I think this is interesting and informative because such an approach can help to identify places that we might think are similar, but are in fact different, and vice versa. The implications for maintenance requirements, grass selection, and location to location comparisons are also evident from such representations of climate data. I've made some more plots to illustrate this.
I start with Miami. The normal monthly mean temperature is shown on the x-axis and the mean daily sunshine hours for that month are shown on the y-axis. The polygon defined by each of the 12 months of the year expresses what the normal growing environment is like at Miami. Places that are similar to Miami should have overlap in light and temperature with Miami. Places that are different should have little or no overlap.

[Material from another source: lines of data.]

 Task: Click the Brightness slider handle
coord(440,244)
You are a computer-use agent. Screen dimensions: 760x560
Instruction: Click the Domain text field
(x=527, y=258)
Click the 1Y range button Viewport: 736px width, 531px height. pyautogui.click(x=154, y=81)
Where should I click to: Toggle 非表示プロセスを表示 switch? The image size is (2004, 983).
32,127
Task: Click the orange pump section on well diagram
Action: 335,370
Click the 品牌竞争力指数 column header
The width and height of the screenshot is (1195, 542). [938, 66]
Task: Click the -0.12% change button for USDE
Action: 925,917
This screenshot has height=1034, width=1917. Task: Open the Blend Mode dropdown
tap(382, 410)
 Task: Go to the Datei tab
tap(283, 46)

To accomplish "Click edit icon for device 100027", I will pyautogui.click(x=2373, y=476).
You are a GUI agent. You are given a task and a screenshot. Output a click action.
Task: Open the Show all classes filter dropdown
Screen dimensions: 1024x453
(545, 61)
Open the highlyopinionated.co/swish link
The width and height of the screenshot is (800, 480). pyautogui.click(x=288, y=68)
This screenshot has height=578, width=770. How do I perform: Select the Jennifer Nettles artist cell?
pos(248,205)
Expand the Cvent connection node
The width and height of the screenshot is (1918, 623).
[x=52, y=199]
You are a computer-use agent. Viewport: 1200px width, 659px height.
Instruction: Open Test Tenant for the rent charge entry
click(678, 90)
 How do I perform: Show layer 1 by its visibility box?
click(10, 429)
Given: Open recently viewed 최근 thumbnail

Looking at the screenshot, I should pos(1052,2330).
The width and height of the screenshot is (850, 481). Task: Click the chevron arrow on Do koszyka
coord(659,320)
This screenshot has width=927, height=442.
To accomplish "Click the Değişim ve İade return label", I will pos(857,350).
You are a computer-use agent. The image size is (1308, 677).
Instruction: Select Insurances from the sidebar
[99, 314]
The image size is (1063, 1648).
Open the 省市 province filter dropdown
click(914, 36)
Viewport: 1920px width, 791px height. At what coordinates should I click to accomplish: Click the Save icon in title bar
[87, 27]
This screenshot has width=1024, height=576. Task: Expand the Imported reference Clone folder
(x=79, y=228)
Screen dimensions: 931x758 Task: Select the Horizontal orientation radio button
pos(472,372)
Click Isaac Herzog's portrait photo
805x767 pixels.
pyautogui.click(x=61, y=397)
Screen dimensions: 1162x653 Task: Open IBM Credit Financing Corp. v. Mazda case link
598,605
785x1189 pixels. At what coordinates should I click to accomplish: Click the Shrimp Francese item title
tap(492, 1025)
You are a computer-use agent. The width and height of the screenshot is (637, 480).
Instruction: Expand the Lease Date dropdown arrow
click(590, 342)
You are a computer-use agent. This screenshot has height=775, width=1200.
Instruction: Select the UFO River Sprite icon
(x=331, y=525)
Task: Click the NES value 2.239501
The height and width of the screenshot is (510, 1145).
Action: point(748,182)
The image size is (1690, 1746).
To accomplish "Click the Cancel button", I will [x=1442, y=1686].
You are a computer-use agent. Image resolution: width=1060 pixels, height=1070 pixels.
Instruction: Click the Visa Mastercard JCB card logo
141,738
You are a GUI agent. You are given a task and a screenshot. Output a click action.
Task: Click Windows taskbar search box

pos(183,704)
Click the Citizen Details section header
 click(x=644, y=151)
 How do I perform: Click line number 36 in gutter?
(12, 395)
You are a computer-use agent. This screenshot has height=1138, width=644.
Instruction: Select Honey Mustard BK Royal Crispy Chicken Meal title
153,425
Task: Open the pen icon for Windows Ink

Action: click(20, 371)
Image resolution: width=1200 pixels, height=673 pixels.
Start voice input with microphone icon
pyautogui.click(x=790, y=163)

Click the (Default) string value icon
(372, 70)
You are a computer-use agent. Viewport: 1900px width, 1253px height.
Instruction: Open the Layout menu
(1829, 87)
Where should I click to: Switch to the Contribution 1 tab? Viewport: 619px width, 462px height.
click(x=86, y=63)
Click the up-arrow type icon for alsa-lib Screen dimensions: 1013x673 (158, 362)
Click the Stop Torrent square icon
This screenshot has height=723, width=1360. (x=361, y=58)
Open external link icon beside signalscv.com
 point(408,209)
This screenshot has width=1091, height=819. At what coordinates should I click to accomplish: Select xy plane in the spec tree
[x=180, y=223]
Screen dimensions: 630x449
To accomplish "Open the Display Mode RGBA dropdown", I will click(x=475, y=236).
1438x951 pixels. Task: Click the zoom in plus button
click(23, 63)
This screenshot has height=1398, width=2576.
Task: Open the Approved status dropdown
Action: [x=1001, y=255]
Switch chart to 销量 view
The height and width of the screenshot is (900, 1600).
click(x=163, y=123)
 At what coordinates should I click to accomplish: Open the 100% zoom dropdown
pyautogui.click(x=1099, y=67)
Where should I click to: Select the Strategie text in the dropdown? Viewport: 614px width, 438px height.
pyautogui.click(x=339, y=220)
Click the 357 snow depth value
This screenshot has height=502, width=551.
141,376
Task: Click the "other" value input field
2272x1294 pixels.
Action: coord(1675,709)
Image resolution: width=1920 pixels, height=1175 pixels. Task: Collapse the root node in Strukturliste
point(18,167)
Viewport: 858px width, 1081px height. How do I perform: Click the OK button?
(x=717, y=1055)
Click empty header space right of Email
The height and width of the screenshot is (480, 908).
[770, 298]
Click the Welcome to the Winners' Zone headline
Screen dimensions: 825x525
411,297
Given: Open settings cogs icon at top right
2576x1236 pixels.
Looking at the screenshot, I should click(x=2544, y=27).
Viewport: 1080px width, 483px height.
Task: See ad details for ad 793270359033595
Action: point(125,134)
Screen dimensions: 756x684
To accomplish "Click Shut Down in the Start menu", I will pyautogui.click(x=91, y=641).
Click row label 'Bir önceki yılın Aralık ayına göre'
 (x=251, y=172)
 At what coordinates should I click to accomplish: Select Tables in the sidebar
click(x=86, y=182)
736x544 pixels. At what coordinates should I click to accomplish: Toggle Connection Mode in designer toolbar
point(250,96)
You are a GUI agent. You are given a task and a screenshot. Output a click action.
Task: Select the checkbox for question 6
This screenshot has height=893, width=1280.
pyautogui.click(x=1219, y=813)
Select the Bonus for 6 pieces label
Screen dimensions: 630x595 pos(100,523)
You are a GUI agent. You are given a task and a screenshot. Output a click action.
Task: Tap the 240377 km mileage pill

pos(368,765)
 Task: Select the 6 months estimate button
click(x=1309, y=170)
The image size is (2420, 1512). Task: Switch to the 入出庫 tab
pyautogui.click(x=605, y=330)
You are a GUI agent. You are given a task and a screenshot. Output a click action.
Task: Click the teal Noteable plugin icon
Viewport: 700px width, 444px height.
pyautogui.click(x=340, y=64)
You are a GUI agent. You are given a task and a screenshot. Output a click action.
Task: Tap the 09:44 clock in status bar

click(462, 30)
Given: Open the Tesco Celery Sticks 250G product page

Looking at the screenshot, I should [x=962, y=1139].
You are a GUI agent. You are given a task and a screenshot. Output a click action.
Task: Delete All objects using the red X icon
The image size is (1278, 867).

Moscow, for example, has no overlap with Miami. I don't think anyone would expect it to.
The hottest months of the year at Moscow are cooler (with more sunshine) than the coldest months at Miami. There is no overlap between these locations.
New York City has some overlap with both Miami and Moscow. If I plot New York on this chart, I can see which months at New York are similar to Miami or Moscow.
June in New York is similar in temperature and sunshine to March in Miami, September in New York is almost the same as January in Miami, and July and August in New York are between March and October conditions in Miami. One can also see the seasonal overlap between New York and Moscow conditions.
How about another warm season location like Miami? This plot adds Singapore conditions.
There is no overlap between Singapore and Miami, even though both are warm-season locations. There is more overlap between New York and Miami (about 3 months) than there is between Singapore and Miami (0 months). This has implications for grass selection and management. That is, the grasses the work in Singapore may not do very well in Miami, and vice versa.
Some places are predictably similar. Portland, and Seattle, for example, have almost complete overlap.
Other locations that one might expect to be similar have no overlap at all. I often use Honolulu and Hilo as an example. And sure enough, one finds different grass species growing at these two locations.
This video discusses Hilo and Honolulu.
One can also look at transition zone locations, like Atlanta, where both warm and cool-season grasses are grown.
Melbourne is another transition zone location, with golf course fairways and sports fields usually planted to warm-season grasses, and golf course putting greens usually planted to cool-season grasses.